COMPSTAT 2024: Start Registration
View Submission - COMPSTAT2024
A0290
Title: Misspecification matters: Prediction under misspecified random effects distributions in GLMMs Authors:  Quan Vu - Australian National University (Australia) [presenting]
Francis Hui - The Australian National University (Australia)
Samuel Muller - Macquarie University (Australia)
Alan Welsh - the Australian National University (Australia)

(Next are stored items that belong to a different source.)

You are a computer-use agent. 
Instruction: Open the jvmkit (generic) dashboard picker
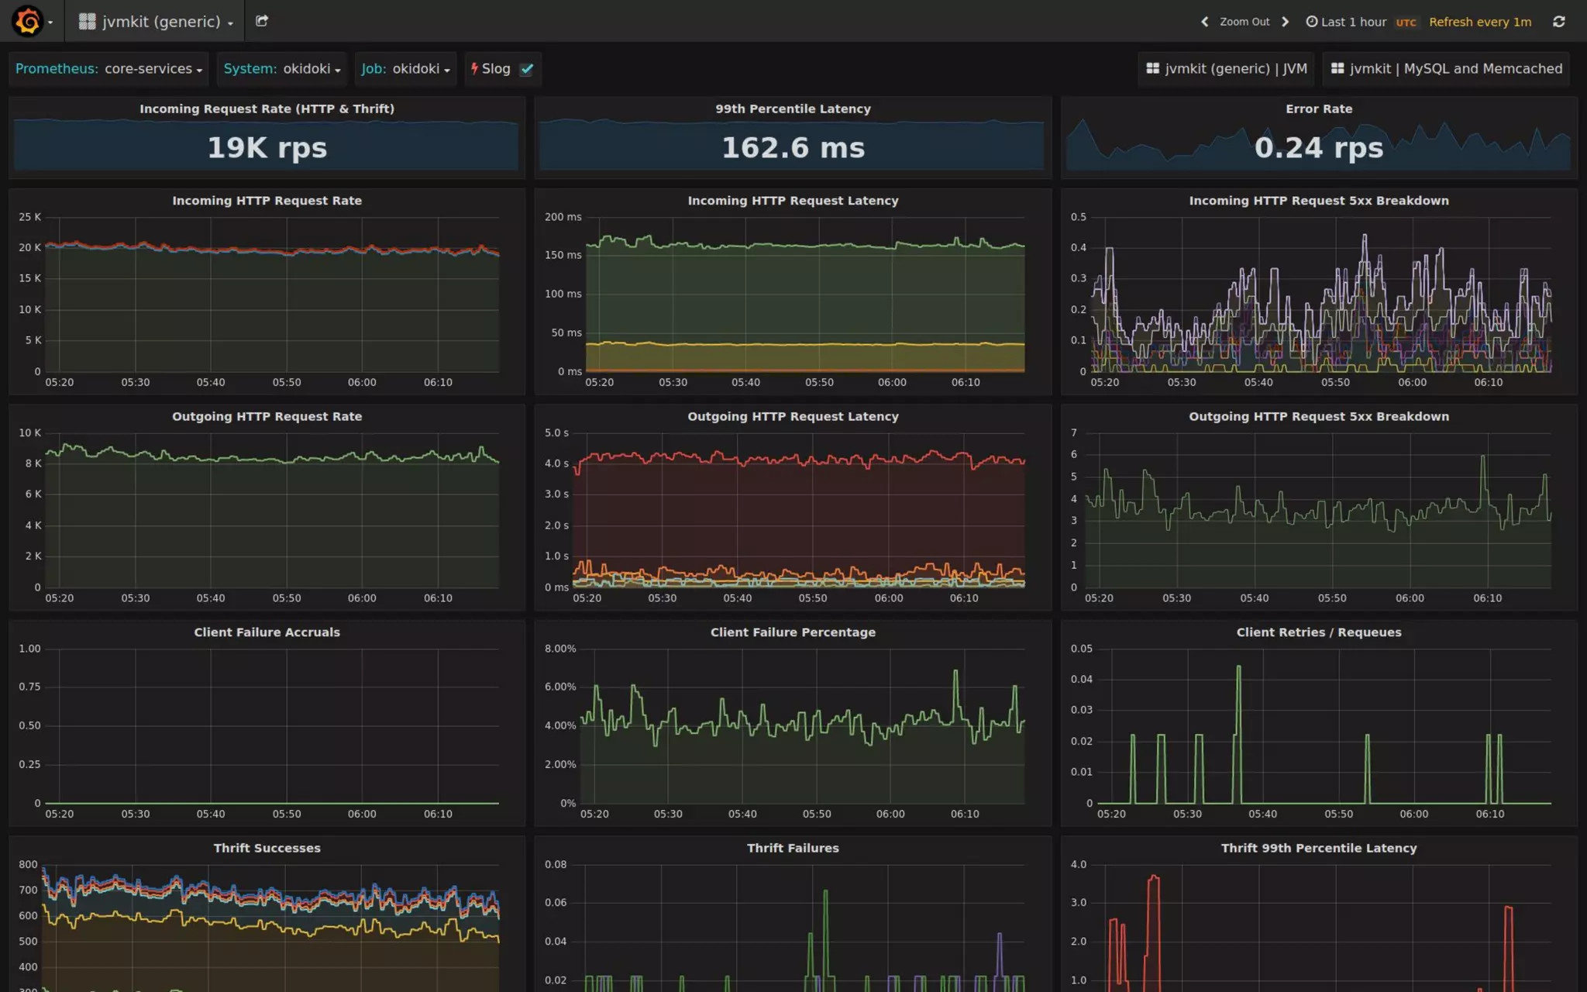tap(161, 22)
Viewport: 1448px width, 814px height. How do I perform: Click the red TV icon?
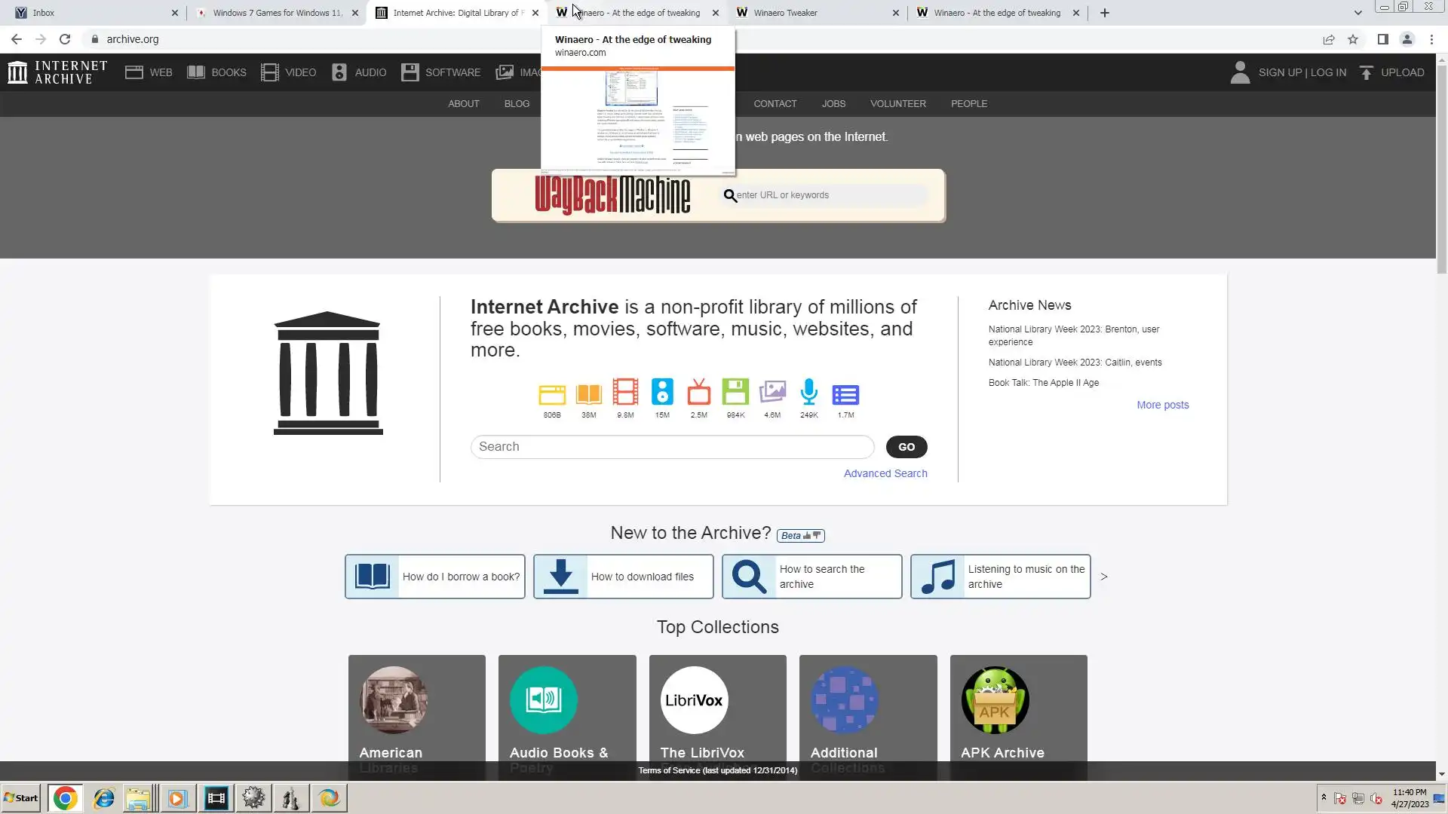coord(698,393)
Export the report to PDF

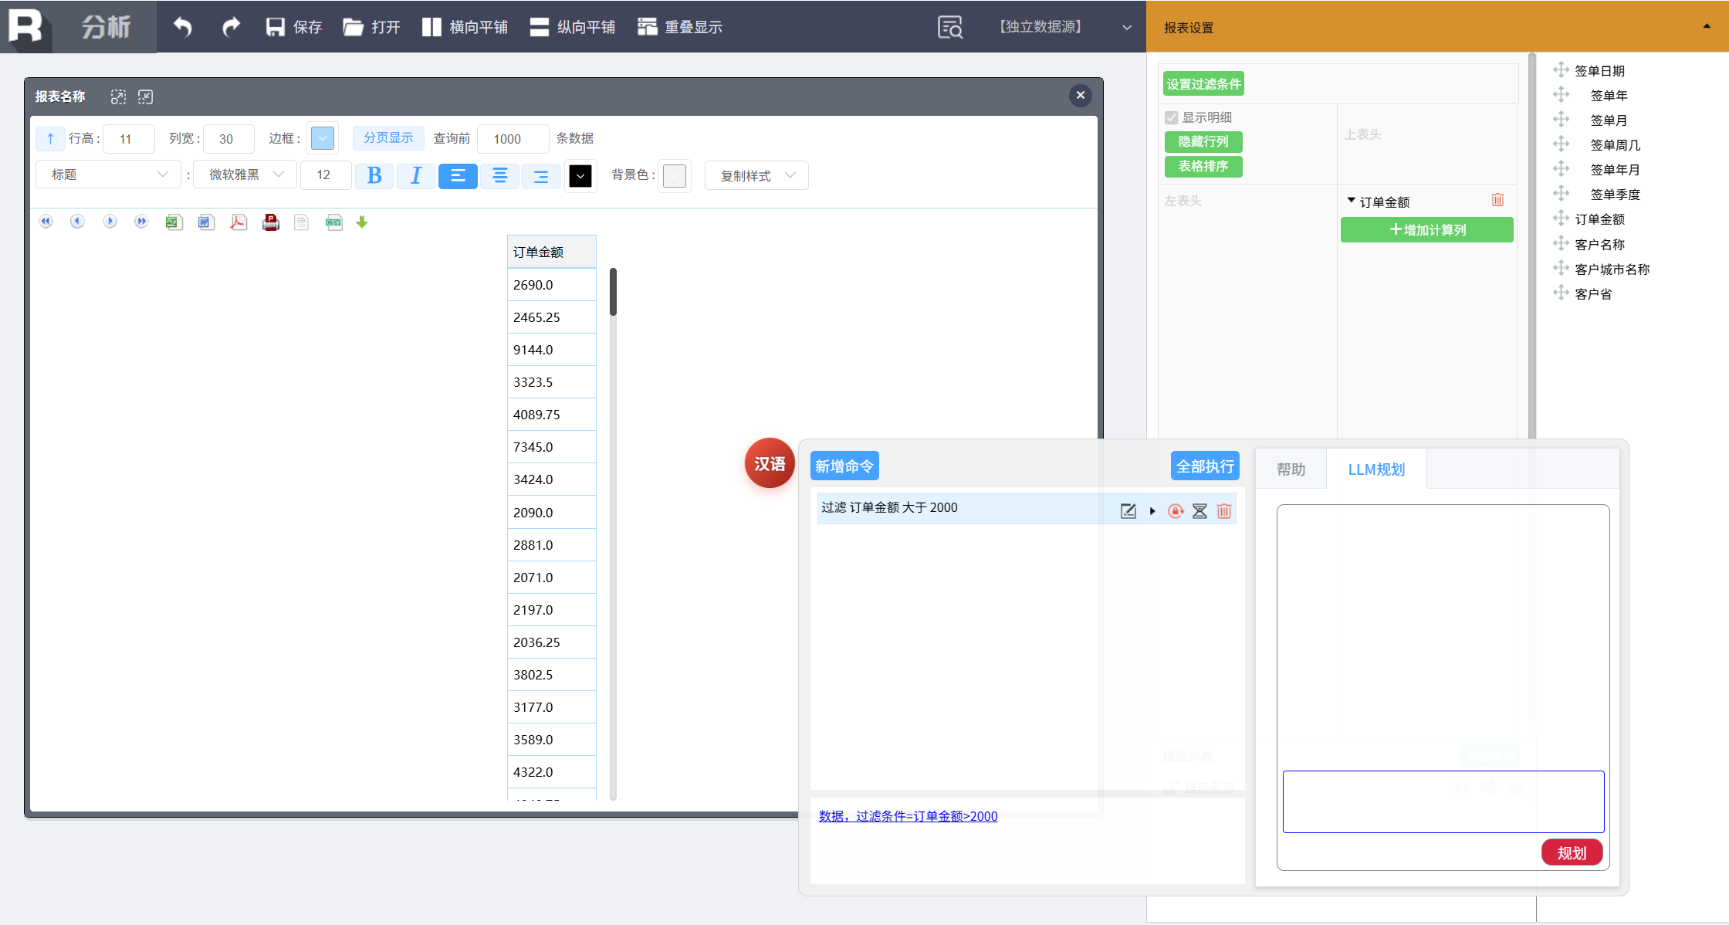[239, 222]
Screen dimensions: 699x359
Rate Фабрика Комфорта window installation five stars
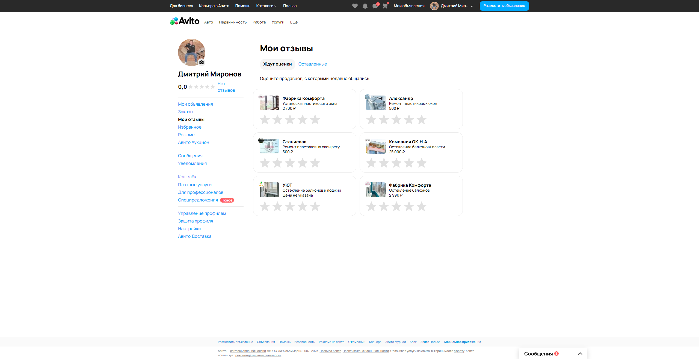[315, 120]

Abstract: The generalized linear mixed model (GLMM) is widely used in applied sciences because of its capability to model clustered data. One important aspect when dealing with GLMMs is the prediction of random effects and mean responses. There have been contradictory views in the literature on whether the normality assumption on the random effects significantly impacts the quality of the prediction with respect to mean squared prediction error (MSEP) when the underlying random effects are not normal. We investigate this problem by comparing the empirical best predictors of the random effects and the mean responses under a misspecified normal distribution against those under a correctly specified distribution, which is a mixture of normal distributions. Our findings indicate that the unconditional MSEPs for the random effects are higher under the incorrectly assumed normal distribution, when the true random effects distribution is very skewed or multimodal, especially when the cluster size is small. The conditional MSEPs for the random effects are also generally higher under the misspecified distribution, especially at the region closer to the mean of each component of the underlying mixture distribution (given this distribution is skewed or multimodal). These results demonstrate the importance of random effects specification to prediction in GLMMs.